VISUALIZATION OF ACCESS PERMISSION STATUS

摘要

Queries regarding access permissions of users and rights to directories in a complex enterprise are executed in near real-time, using lookups to tables that form a condensed database maintained for each file server. User information is condensed by arranging users in user groups having common data access rights. Directory permissions storage is condensed by showing only distinctive permissions to a directory in a table entry, and referencing inherited permissions of parent directories. The tables indicate recursive and ancestral relationships among the user groups and directories. They are developed and updated in advance of any queries. A consolidated view of the query results is presented on a single display screen.
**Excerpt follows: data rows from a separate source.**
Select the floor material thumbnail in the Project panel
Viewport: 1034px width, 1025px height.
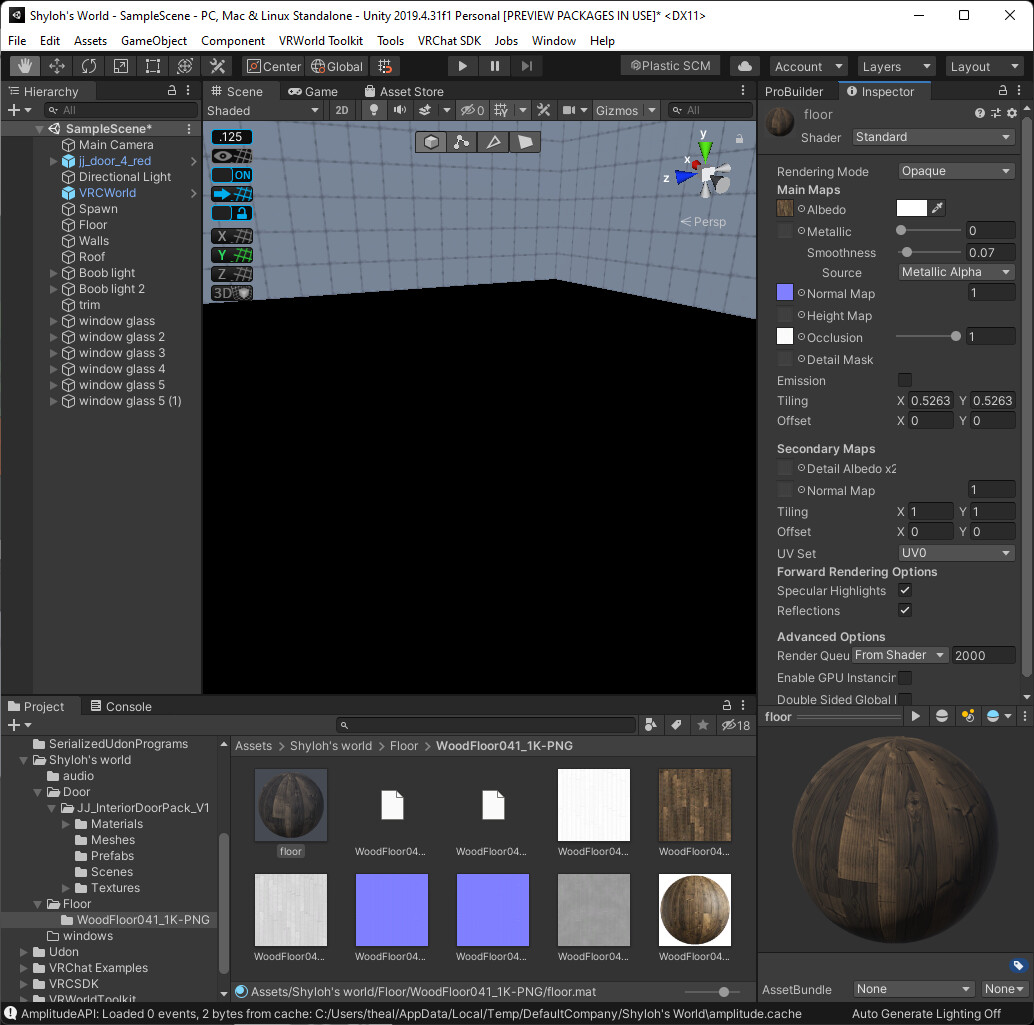click(x=290, y=804)

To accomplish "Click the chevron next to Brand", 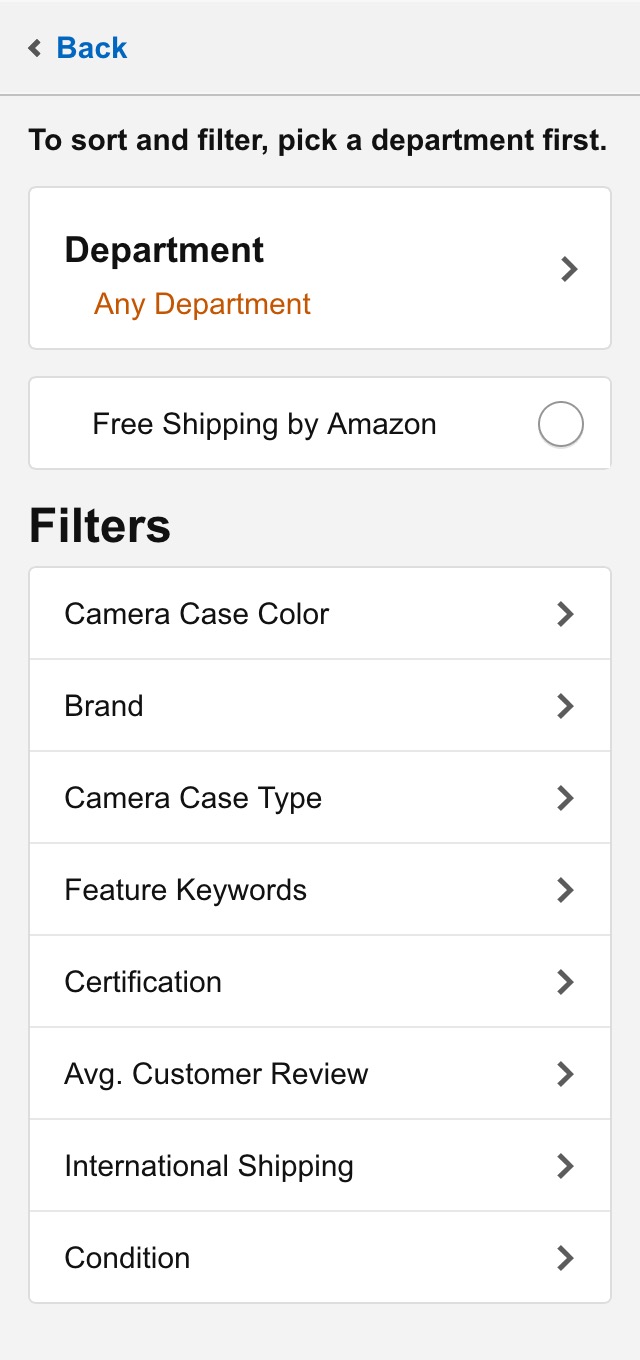I will coord(565,705).
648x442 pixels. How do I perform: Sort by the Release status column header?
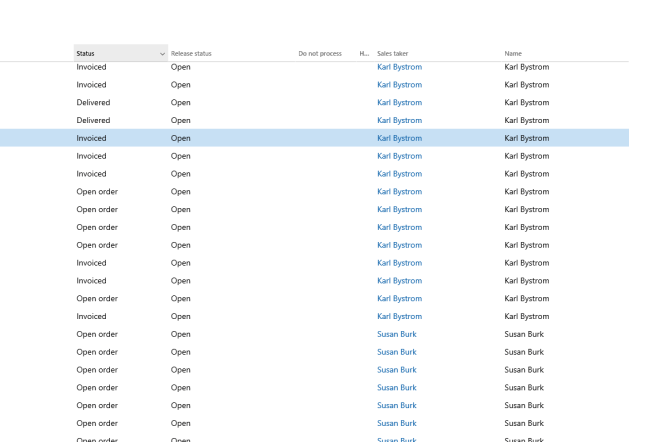[x=191, y=53]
Using the tables results can be obtained without exhaustive searches of large file system tables.

主权项

1. A method for displaying data access privilege status for data in an enterprise:
defining user groups offering common rights of access to a plurality of file servers, said file servers being organized as a hierarchy of storage elements having ancestors, said storage elements comprising nondistinctive elements that offer only inherited access privileges that are inherited from one of said ancestors thereof, and distinctive elements that offer at least non-inherited access privileges; maintaining a directory database only for said distinctive elements, entries in said directory database comprising one of said distinctive elements and a list that identifies other said distinctive elements that are ancestral thereto in said hierarchy; and consulting said directory database to determine a directory-oriented set of said user groups that offer said common rights of access to selected ones of said storage elements.